Today the British news media carry another plethora of items that contribute to a general feeling of gloom  at the apparently-universal collapse of social norms across the economically distressed country.
Most shocking is a report of spot checks on geriatric wards in 100 hospitals, that shows half the hospitals provided inadequate care: and one in five were so neglectful that they did not meet basic standards - they were breaking the law.
Almost a million young people are not in employment or education; and women's unemployment is headed for a new all-time record.
House and flat rents in almost half of the urban areas surveyed by Shelter were 'unaffordable' to the people with the lowest incomes.
The government insists that there is no alternative to their policy of reduced expenditure: thence the lack of funding from central government is the excuse of local authorities and health trusts for their inability to provide new homes, clean hospital wards, caring nurses or edible food..
These phenomena are not the direct product of George Osborne's cuts: they are the result of cumulative policy failures over two whole generations. The Care Quality Commission [which issued the data about bad hospitals] is emphatic that the core of the problem is NOT a lack of funding: they ascribe the failings to hospital managers and nurses, especially supervising nurses, who simply fail to show care, concern or commitment to their patients. Arrogant management placed mechanistic targeting, box ticking and bean-counting at the centre of their concerns. An absurd theoretical picture of nursing has 'elevated' it to a 'graduate profession' that has completely lost the patient-centred concentration in which the matron and the ward sister inducted trainees in the 'bad old days'.

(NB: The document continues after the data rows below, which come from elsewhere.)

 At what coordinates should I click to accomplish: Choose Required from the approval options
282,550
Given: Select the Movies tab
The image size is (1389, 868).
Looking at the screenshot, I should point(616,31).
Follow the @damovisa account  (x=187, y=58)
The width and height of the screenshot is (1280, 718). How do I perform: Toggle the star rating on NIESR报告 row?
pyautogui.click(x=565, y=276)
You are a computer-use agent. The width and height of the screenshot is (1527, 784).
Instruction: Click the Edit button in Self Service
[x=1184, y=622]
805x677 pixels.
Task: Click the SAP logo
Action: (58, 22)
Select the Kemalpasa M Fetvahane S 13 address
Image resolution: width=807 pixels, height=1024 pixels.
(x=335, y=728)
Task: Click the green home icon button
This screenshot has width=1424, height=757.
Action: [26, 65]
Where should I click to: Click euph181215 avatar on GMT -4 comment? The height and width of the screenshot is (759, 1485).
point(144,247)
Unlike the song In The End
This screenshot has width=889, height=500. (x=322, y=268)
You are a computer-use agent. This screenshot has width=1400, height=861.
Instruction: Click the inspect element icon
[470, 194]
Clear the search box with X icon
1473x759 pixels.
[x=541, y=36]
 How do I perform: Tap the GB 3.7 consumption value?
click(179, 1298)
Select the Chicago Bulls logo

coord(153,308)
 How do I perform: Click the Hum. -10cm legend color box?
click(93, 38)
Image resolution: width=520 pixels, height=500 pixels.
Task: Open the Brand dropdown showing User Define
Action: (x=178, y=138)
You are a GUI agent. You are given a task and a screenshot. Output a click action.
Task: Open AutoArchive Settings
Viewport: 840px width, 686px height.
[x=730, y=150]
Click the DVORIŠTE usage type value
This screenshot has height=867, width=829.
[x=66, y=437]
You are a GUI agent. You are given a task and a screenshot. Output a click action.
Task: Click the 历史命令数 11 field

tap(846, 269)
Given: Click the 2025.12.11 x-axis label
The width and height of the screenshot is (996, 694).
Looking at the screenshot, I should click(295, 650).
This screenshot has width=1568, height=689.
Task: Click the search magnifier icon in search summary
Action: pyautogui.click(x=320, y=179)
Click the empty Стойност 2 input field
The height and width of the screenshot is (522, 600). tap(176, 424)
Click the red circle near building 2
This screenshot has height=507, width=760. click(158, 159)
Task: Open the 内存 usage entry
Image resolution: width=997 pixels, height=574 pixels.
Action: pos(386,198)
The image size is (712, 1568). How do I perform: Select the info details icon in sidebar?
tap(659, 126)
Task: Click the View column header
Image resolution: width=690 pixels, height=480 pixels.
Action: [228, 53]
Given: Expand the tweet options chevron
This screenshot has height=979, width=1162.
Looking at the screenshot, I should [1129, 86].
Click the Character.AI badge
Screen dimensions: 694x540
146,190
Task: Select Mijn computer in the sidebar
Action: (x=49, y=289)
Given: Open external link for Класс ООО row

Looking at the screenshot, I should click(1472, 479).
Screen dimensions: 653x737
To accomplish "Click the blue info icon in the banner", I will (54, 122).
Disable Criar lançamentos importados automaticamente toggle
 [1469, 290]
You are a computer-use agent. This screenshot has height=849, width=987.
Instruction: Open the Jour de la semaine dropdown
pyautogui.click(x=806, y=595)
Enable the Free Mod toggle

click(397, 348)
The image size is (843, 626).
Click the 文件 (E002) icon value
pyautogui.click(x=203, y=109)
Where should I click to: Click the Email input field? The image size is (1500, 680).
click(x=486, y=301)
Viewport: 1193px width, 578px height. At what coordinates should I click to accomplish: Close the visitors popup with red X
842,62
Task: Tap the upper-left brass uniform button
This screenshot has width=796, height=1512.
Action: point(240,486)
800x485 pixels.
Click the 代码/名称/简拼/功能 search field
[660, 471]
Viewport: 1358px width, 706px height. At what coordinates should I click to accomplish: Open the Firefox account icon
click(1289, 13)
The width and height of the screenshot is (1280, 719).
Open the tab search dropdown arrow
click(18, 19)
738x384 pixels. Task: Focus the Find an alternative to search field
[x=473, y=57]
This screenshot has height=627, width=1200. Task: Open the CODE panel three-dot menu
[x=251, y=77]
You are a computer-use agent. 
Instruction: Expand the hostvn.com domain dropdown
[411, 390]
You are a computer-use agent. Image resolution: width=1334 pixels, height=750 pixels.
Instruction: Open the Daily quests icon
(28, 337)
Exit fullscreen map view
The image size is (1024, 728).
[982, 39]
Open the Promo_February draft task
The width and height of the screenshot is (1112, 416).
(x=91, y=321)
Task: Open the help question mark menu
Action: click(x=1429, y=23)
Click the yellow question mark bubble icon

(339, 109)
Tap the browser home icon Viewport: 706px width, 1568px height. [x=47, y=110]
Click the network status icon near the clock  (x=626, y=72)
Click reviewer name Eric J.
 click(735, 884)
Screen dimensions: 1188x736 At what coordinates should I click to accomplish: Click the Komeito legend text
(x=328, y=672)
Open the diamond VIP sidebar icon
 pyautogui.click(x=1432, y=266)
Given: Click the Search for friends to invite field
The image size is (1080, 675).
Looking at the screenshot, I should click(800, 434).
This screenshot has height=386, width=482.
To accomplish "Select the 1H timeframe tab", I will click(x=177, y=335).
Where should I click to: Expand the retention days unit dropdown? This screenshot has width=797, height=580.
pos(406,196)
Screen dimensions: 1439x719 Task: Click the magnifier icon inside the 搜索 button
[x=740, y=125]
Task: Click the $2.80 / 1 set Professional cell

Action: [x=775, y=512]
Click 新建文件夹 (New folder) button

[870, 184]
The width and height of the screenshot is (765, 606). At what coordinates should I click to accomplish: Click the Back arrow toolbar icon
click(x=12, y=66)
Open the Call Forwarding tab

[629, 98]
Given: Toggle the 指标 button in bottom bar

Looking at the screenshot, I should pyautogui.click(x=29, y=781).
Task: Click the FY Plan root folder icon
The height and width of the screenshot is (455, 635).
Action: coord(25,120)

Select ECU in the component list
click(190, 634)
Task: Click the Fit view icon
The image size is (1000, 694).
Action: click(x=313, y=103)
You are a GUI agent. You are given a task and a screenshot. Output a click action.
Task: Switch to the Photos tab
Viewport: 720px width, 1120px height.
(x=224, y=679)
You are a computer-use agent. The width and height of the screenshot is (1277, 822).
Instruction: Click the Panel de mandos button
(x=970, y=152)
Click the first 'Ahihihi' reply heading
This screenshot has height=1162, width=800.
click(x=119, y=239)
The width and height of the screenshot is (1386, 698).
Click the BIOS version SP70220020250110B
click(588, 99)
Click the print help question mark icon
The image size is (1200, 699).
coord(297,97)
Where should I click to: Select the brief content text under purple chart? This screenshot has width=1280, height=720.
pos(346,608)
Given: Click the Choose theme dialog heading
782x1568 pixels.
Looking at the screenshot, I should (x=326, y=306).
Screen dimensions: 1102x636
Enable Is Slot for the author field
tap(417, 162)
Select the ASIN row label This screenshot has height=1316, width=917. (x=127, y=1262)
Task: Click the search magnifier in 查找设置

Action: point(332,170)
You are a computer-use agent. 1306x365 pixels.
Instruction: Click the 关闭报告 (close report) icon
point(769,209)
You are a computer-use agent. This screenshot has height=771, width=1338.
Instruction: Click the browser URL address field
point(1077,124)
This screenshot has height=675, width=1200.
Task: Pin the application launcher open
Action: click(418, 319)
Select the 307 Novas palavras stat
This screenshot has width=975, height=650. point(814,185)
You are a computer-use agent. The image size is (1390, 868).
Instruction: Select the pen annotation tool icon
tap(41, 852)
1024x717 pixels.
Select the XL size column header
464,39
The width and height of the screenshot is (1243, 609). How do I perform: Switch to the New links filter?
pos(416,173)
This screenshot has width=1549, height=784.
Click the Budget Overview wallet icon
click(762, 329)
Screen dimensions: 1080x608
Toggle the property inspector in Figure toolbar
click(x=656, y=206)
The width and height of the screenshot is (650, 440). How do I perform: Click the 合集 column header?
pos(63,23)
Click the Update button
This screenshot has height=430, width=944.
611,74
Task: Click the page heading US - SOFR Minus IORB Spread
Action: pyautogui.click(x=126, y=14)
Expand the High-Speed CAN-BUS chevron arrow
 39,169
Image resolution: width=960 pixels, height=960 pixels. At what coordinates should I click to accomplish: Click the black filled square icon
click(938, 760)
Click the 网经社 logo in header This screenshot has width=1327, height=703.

Never before was so much money spent on housing as in the years between 1980 and 2005: but the overwhelming majority of that money was churned through the system known as banking into a constant increase in the prices of used houses. Most new homes that were built in those years were in the private sector, and as soon as they were occupied they were viewed by their owners as assets whose rising 'value' provided security for borrowing that enabled them to enjoy a lifestyle that exceeded the purchasing-power of their wages. Private sector housing that has been bought by landlords for letting only pays for itself if rents cover the landlord's costs, including the costs of borrowing the high prices of the properties. Meanwhile, the supply of 'affordable' homes has fallen far below the demand of low-income families and the growing number of single-household people who cannot afford private rents.
These problems, with their long gestation periods, are intractable in the economic conditions that exist, given the coalition government's budgetary policy. Even if the government reversed its policy and decided to fund the building of millions of modest homes for rent they would run up against planning restrictions and capacity constraints in the building trades.
Only a few tens of thousands of the unemployed have building skills, so more tens of thousands would need to be trained: and the facilities for that training would require massive expansion. Then there would be a huge problem in trying to recruit trainees. It would be cheaper and less divisive socially in the short term to recruit builders from the eastern states of the European Union.
No quick fix can meet Britain's need in housing, healthcare, unemployment or any of the other major problems   that are all-too-well known. Simply to reverse the 'cuts' policy will not deal with any of the great issues. The overriding need is for a fundamental change in the national political economy, based on the construction of a new picture of the practical possibilities that are open to the nation. A political consensus must adopt the most rational alternatives, without the tedium of party-political banter associated with the idiocy of always having some of the most able parliamentarians in opposition.
But the House of Commons proved only yesterday that such a vision is pie-in-the-sky. Things will have to get very much worse yet before the blinkered ego-trippers begin to see sense.